======== RECORDS TO PROCESS ========
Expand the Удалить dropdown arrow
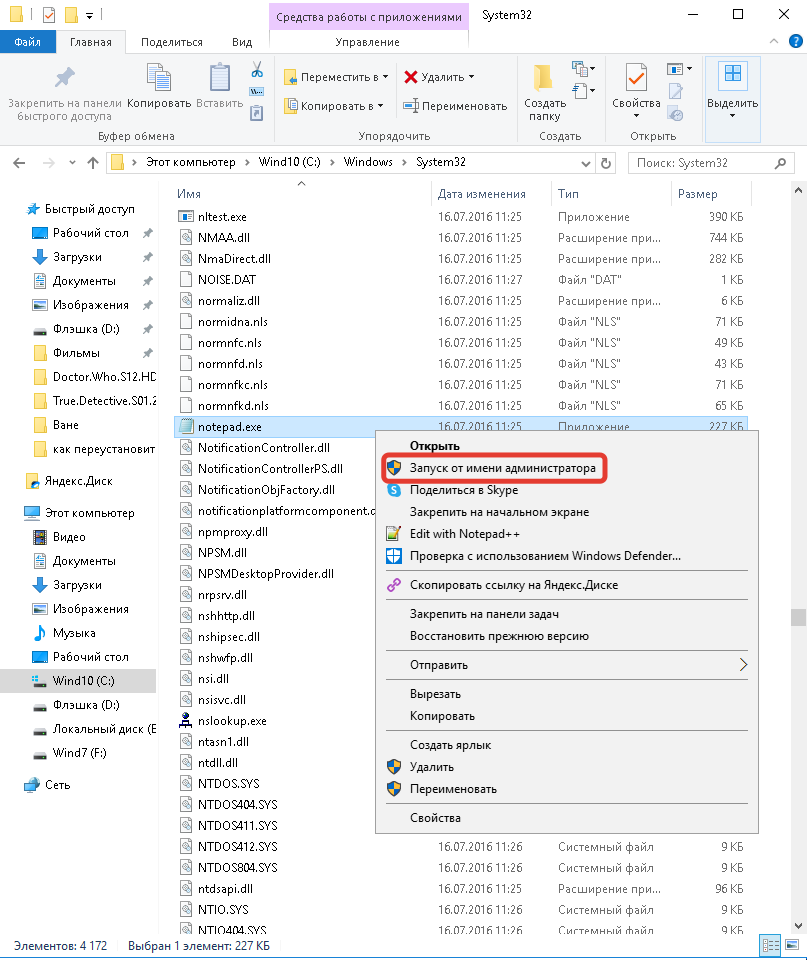Viewport: 807px width, 960px height. pyautogui.click(x=471, y=77)
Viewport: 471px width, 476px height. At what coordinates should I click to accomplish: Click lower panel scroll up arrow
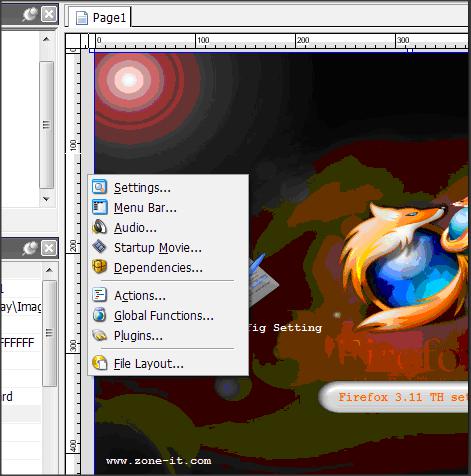(49, 270)
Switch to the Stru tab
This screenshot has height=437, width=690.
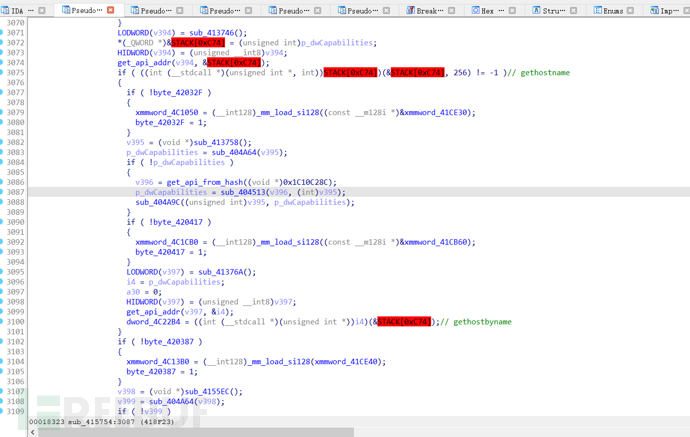click(553, 10)
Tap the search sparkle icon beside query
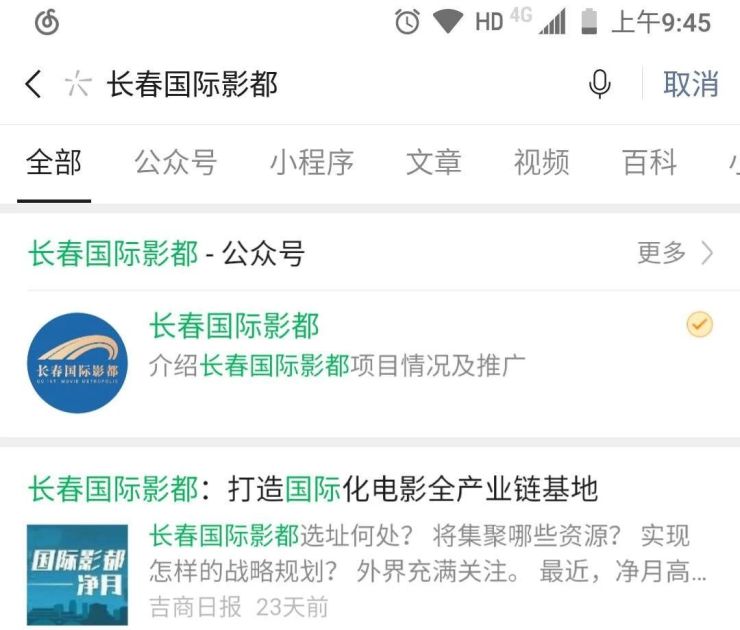 77,84
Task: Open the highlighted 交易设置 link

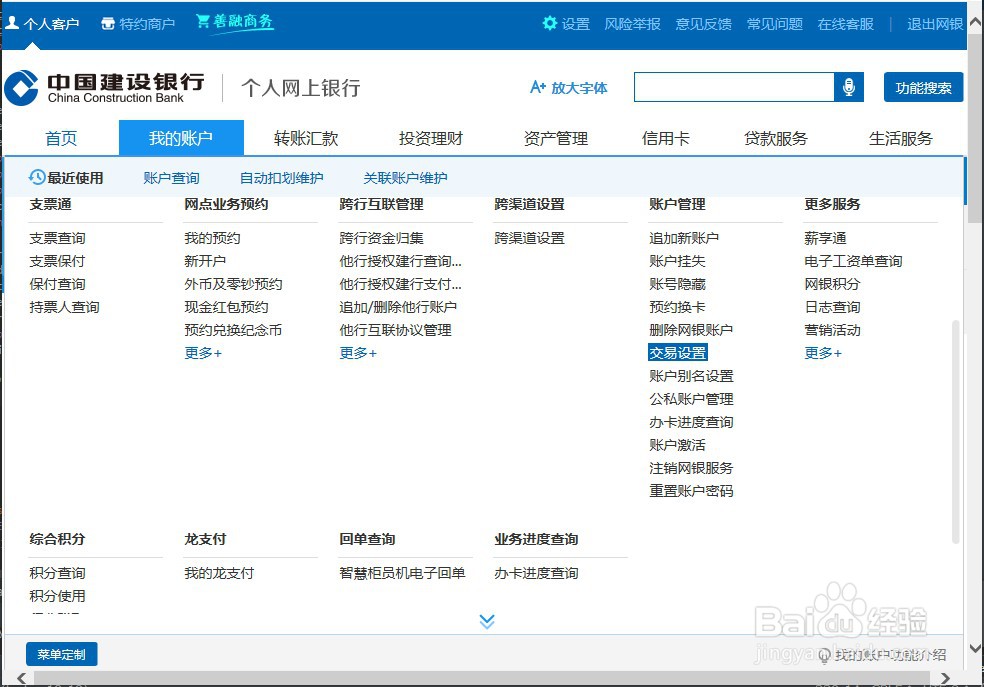Action: pyautogui.click(x=677, y=352)
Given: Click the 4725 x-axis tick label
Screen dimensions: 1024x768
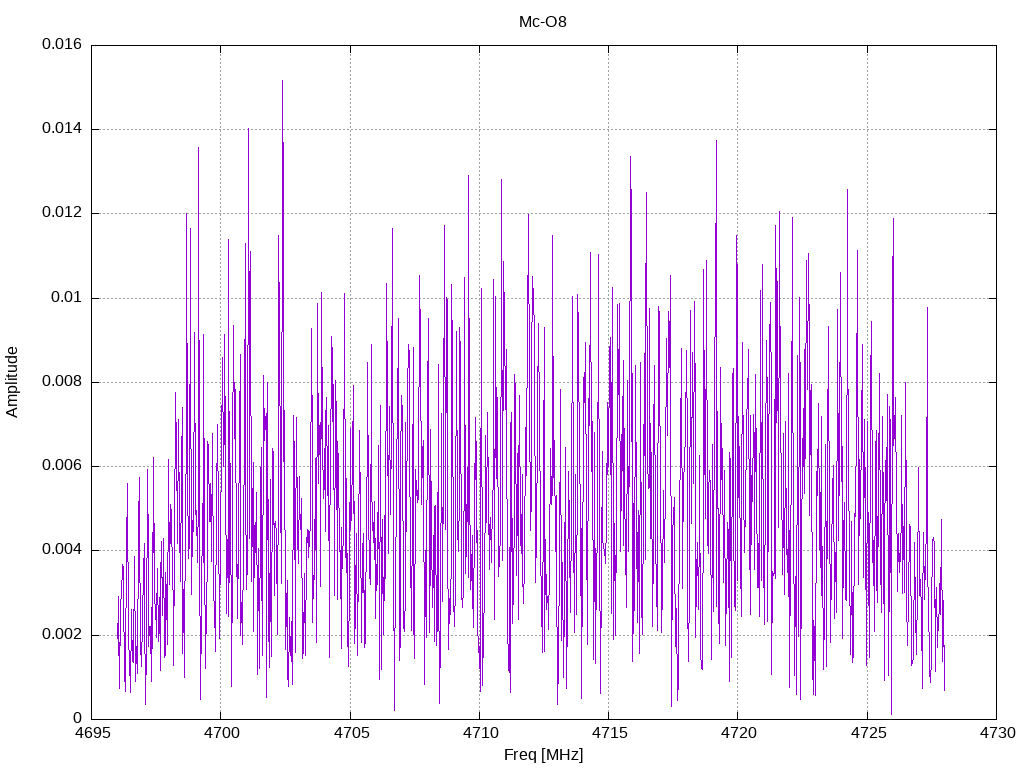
========
### WORK INSTRUCTION
Return the data word for word without its pictures.

### SOLUTION TO THIS EXERCISE
Expand the Удалить dropdown arrow
Viewport: 807px width, 960px height. pyautogui.click(x=471, y=77)
Viewport: 471px width, 476px height. At what coordinates should I click to accomplish: Click lower panel scroll up arrow
(49, 270)
Switch to the Stru tab
This screenshot has height=437, width=690.
click(553, 10)
Tap the search sparkle icon beside query
 77,84
Task: Open the highlighted 交易设置 link

Action: pyautogui.click(x=677, y=352)
Given: Click the 4725 x-axis tick label
Screen dimensions: 1024x768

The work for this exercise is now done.